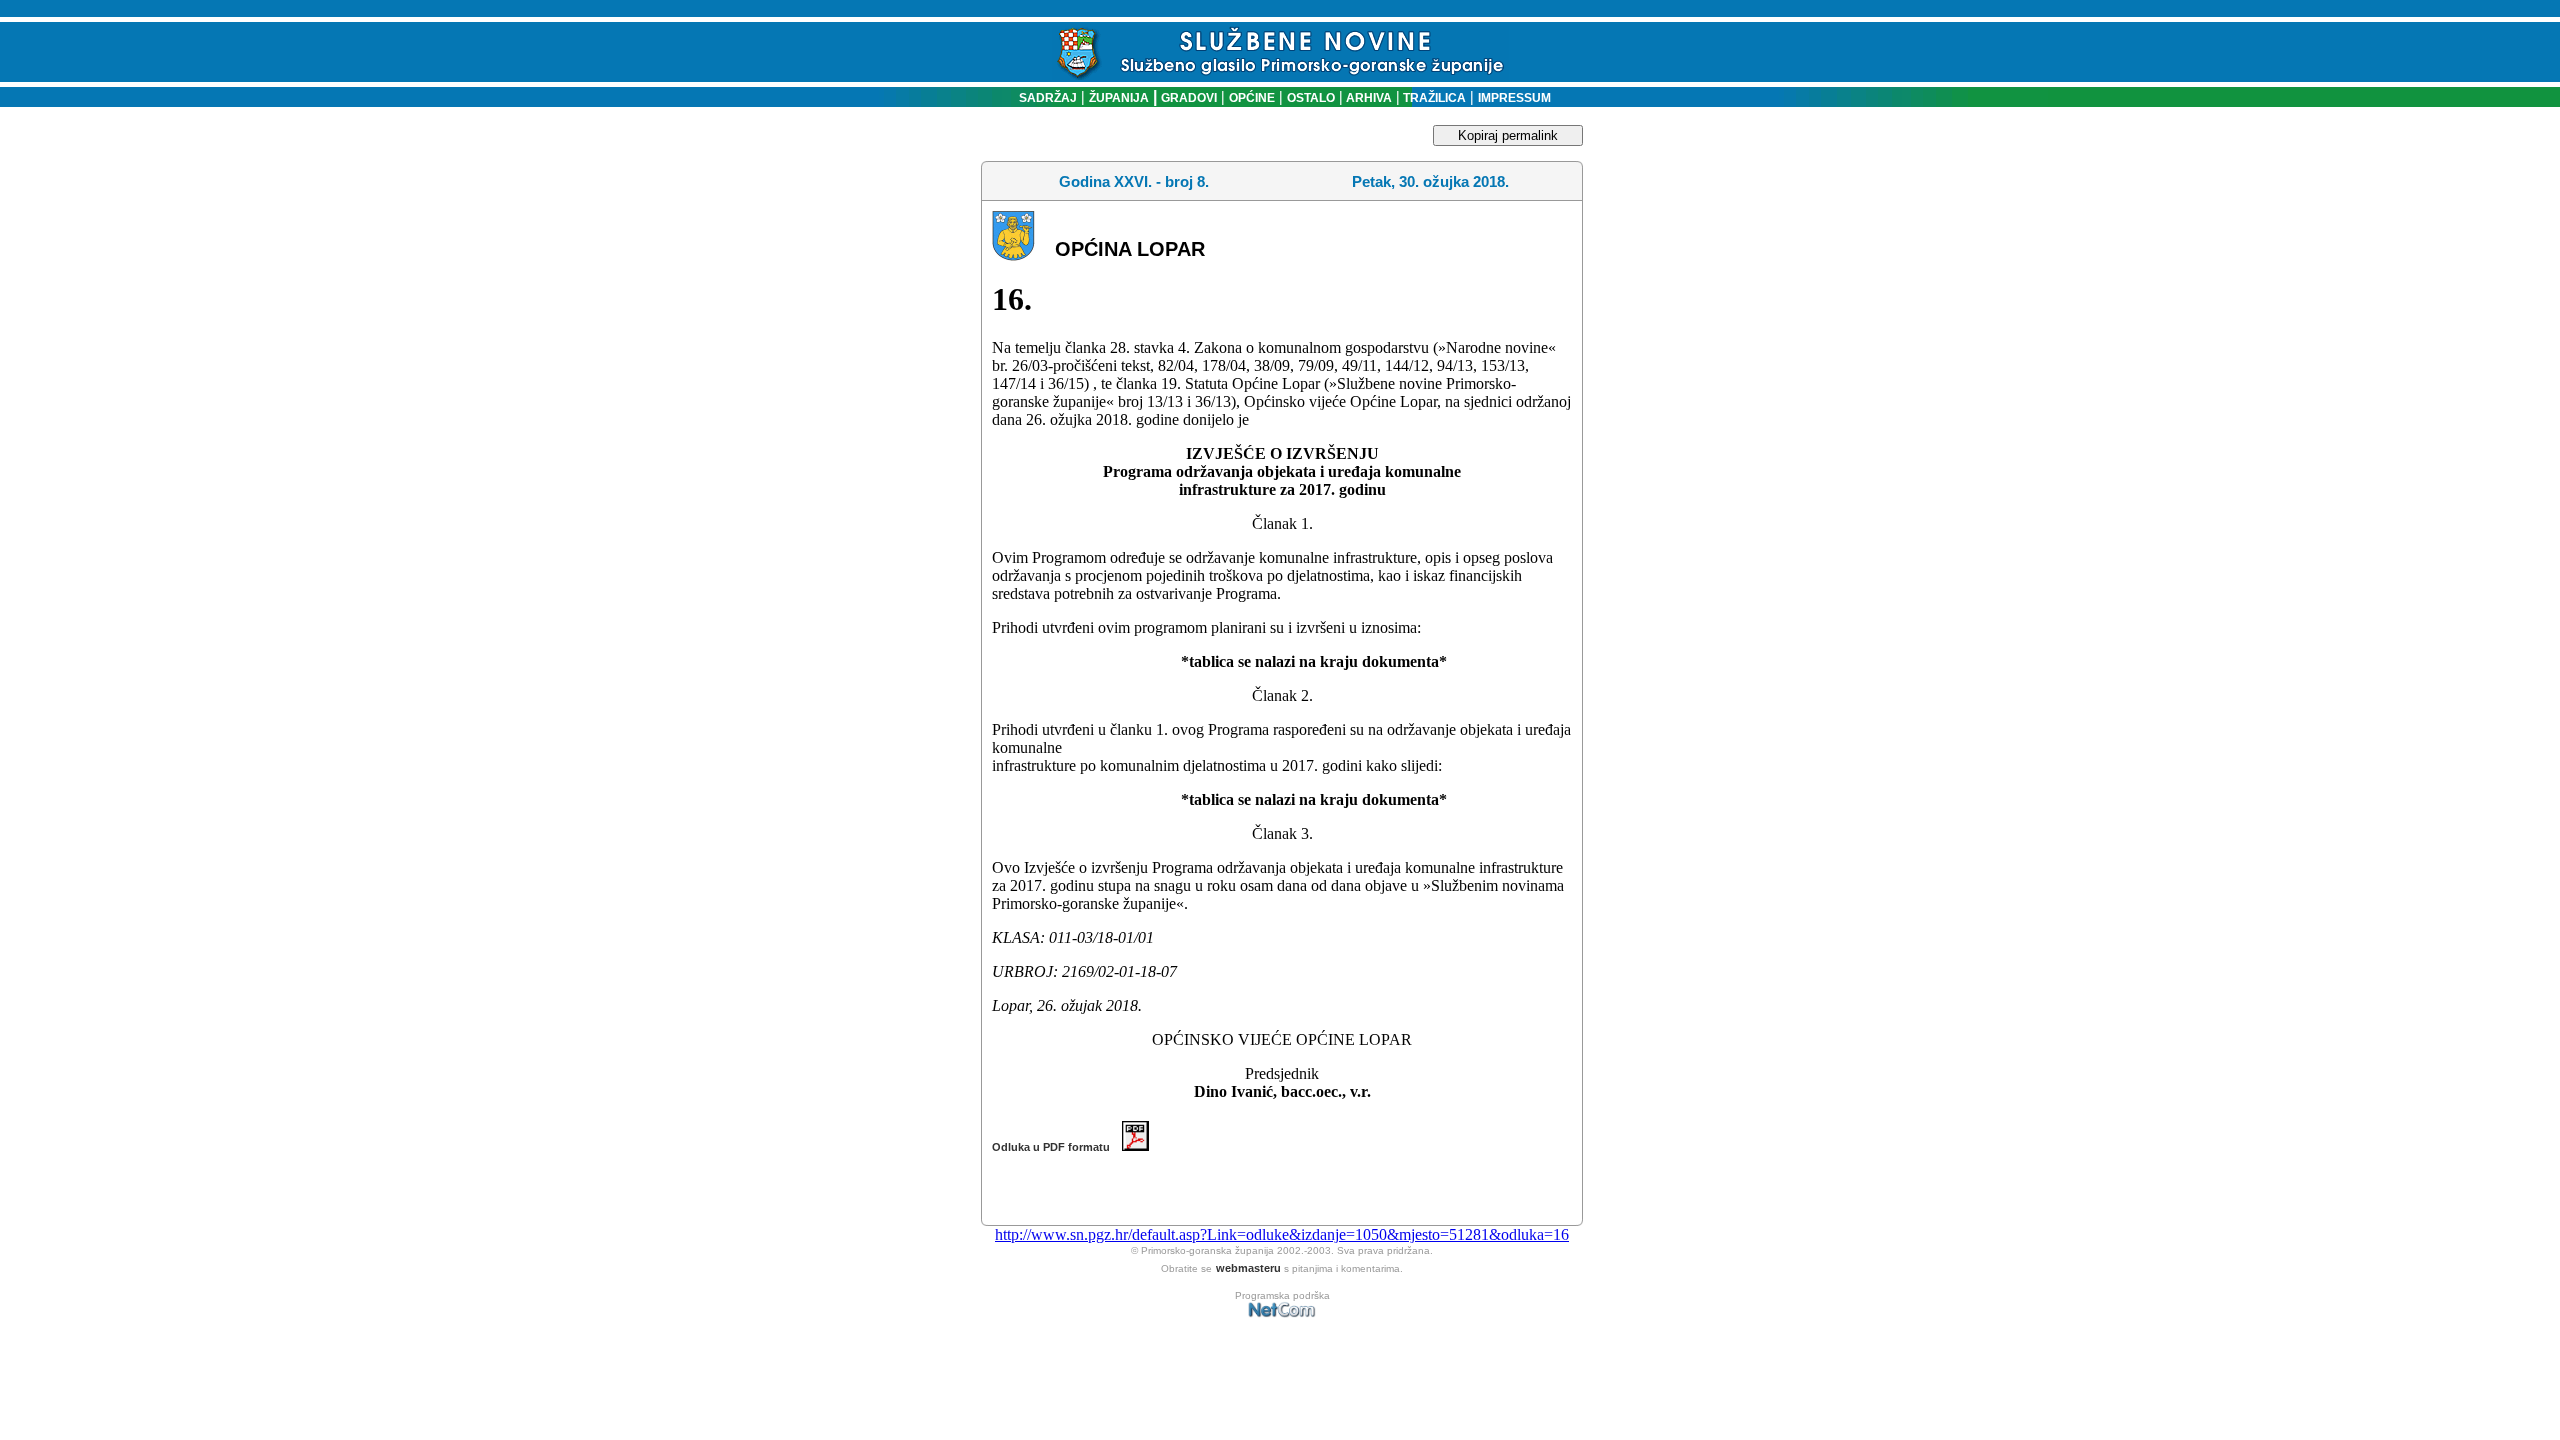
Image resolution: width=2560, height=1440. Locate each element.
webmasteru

____________________

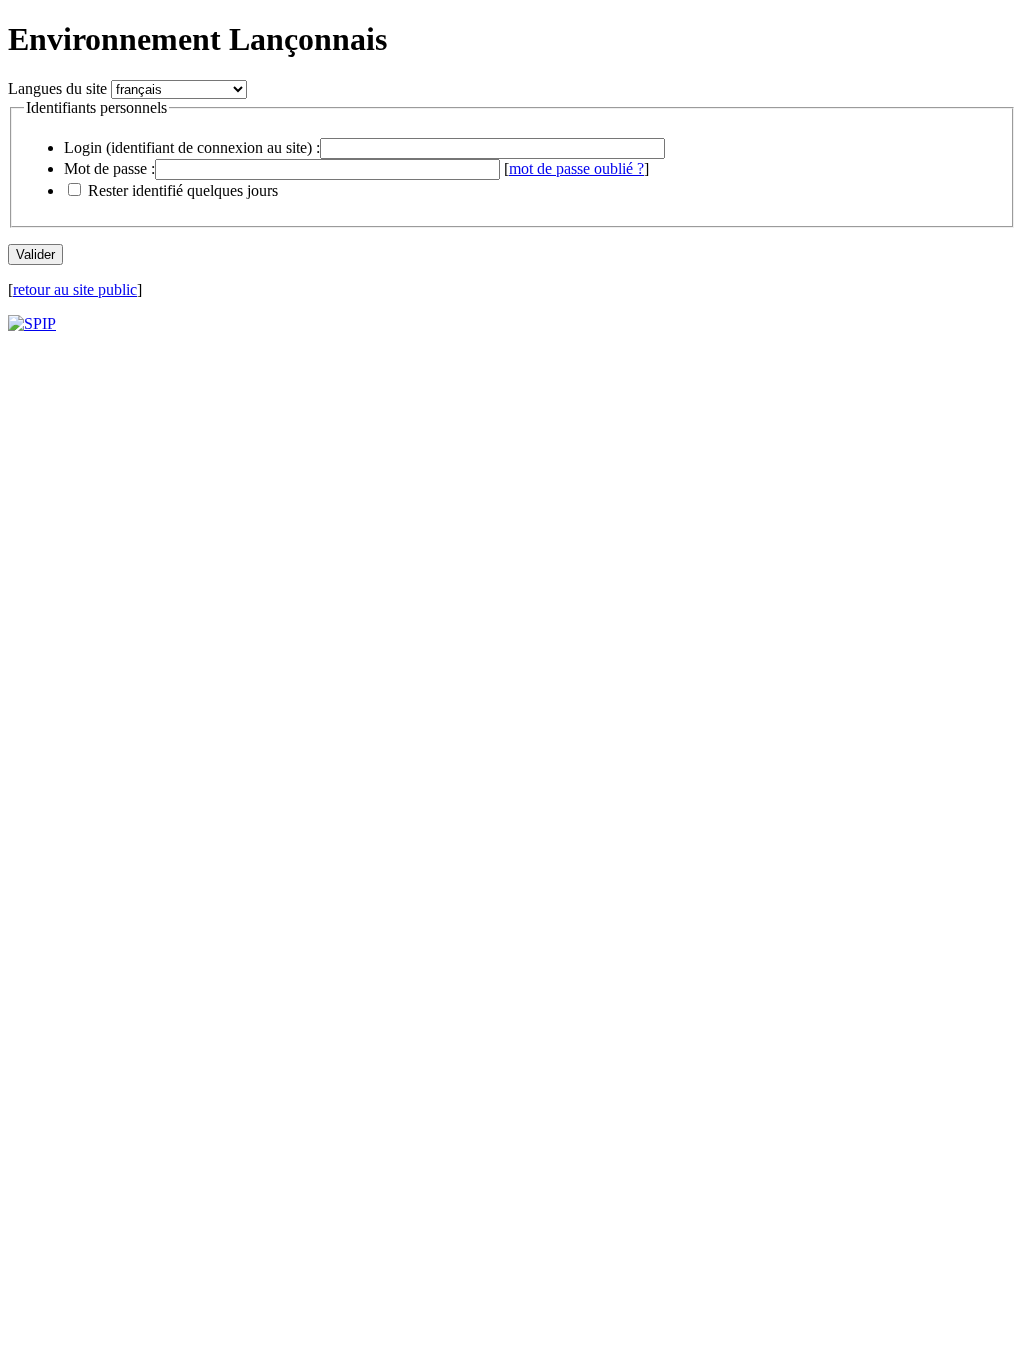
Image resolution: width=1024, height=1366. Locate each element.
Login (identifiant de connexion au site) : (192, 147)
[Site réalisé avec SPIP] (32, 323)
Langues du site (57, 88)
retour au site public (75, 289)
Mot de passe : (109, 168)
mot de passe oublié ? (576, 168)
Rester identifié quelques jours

____________________

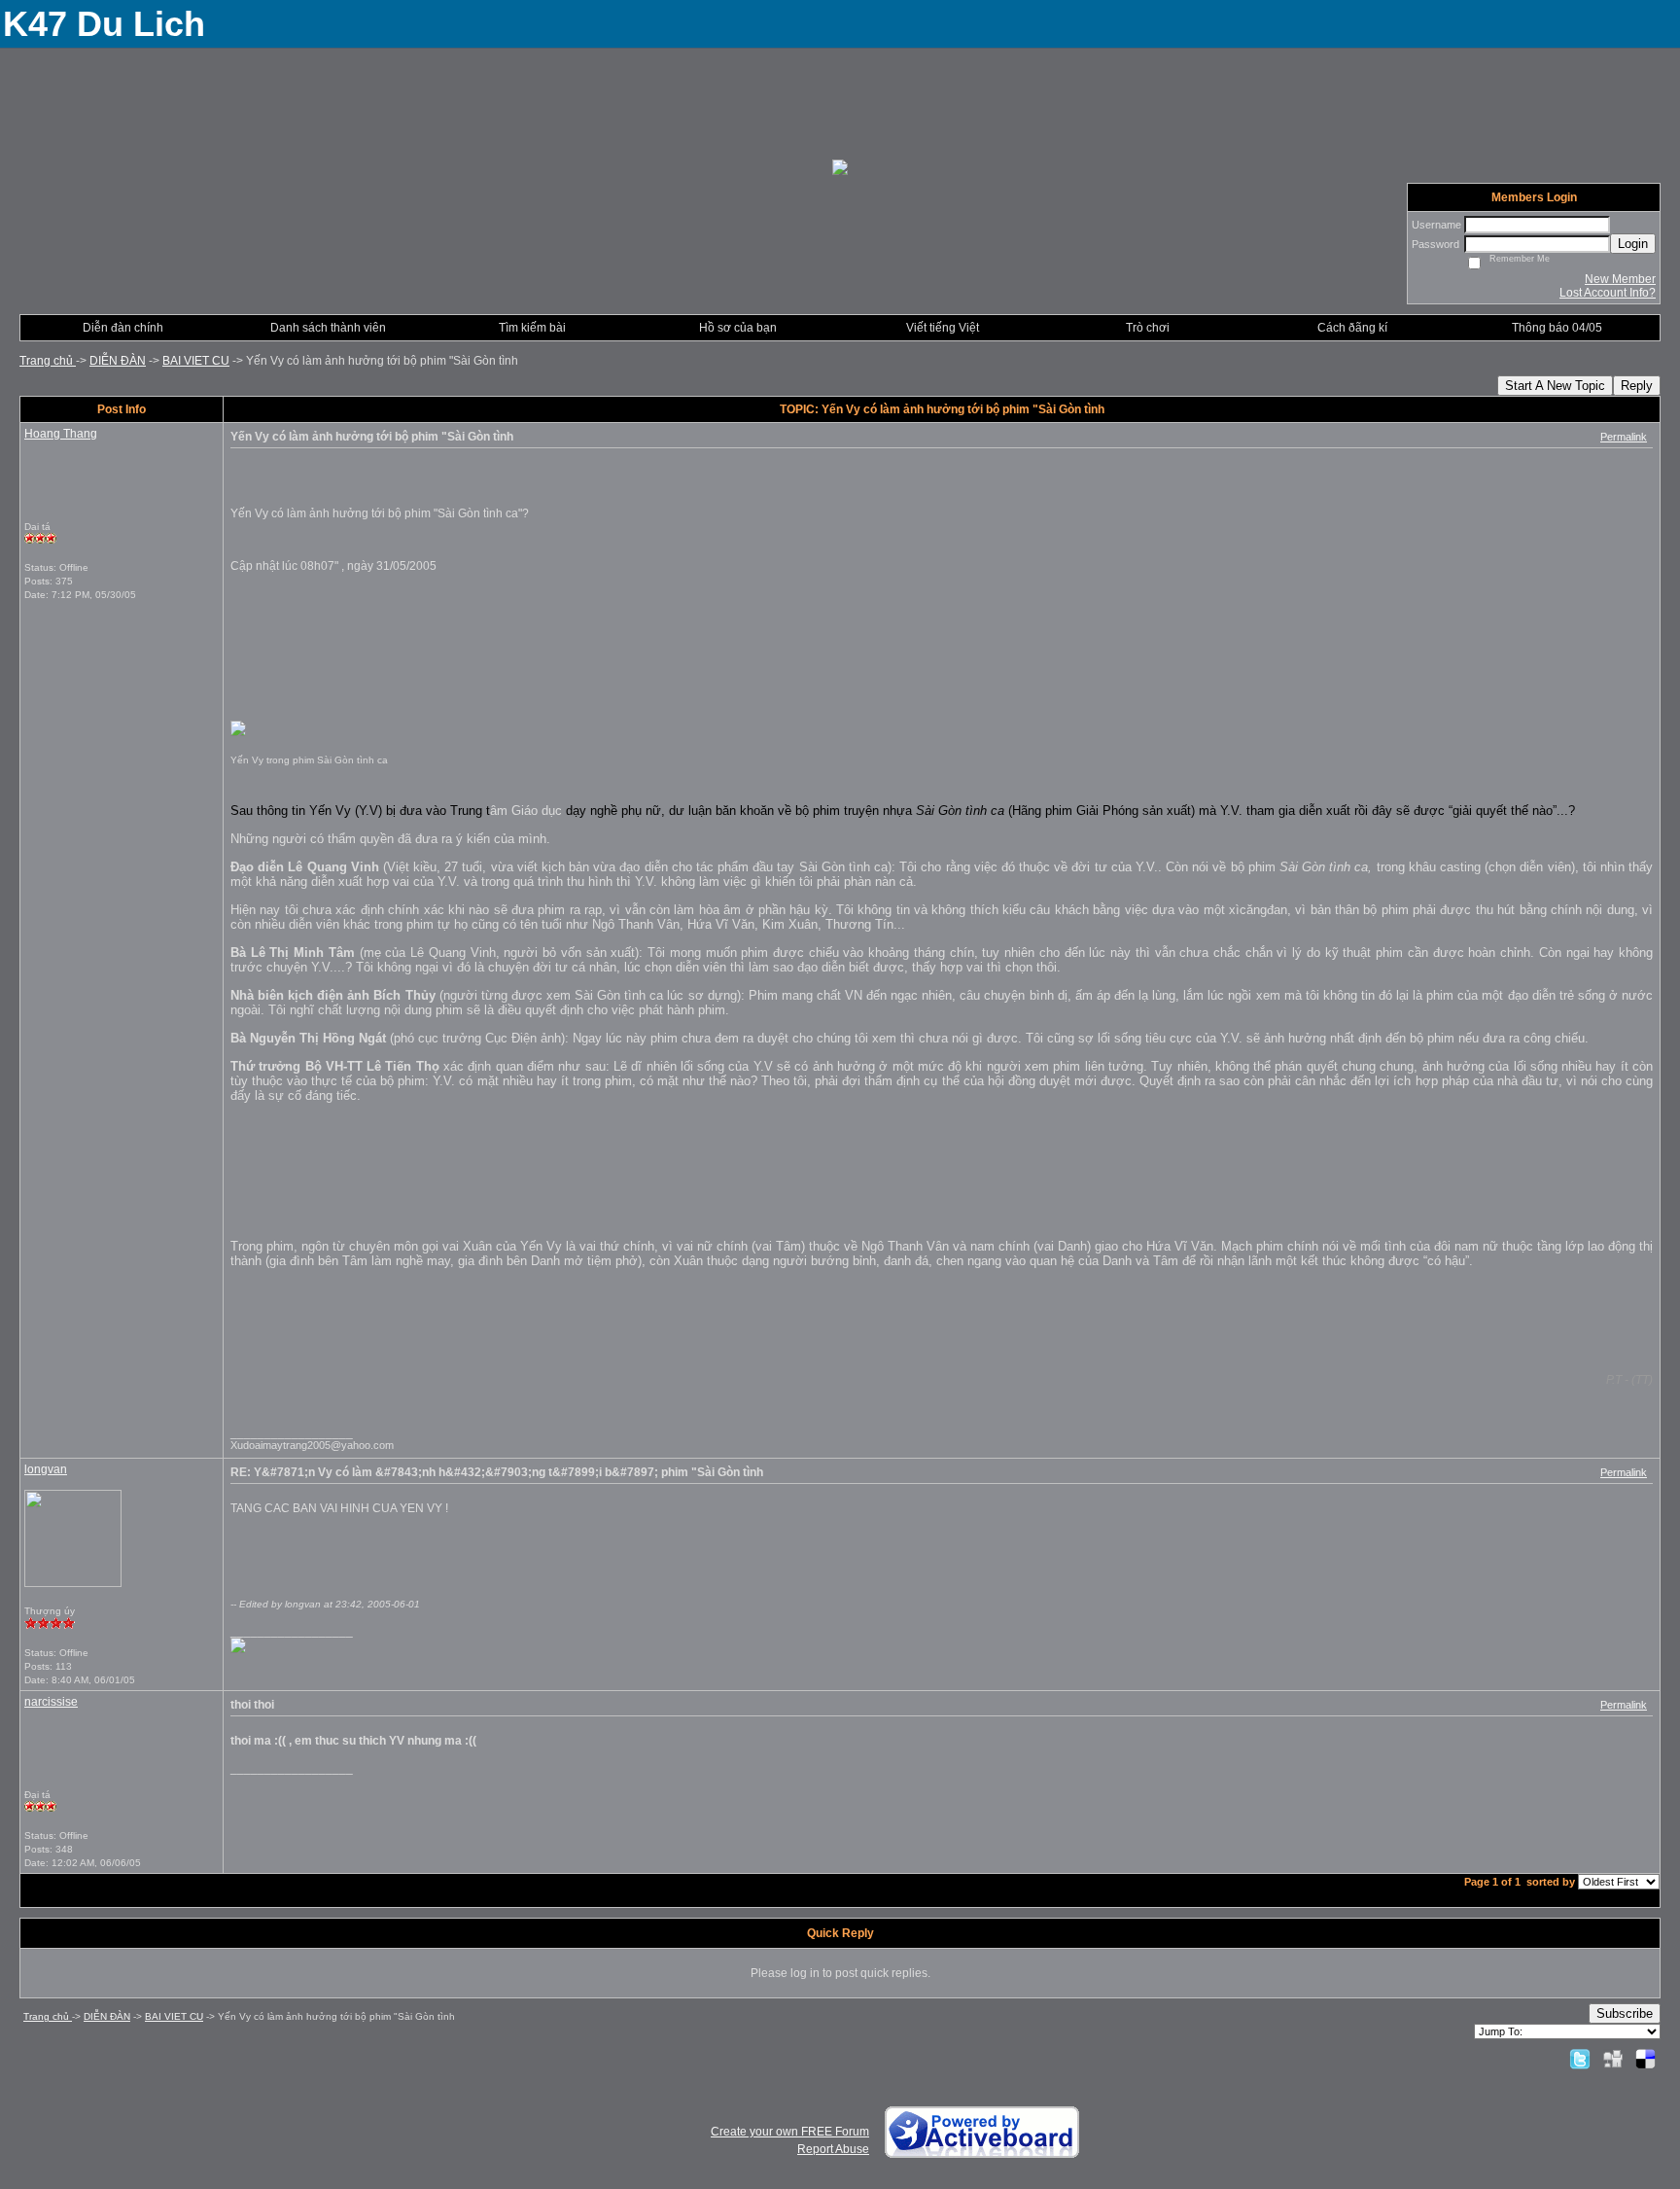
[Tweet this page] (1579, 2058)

____________________

TASK ITEM: Output should match, line for line, the stretch of the material above from the line holding "mot de passe oublié ? (576, 168)" through the line holding "Rester identifié quelques jours".

RESPONSE AREA:
mot de passe oublié ? (576, 168)
Rester identifié quelques jours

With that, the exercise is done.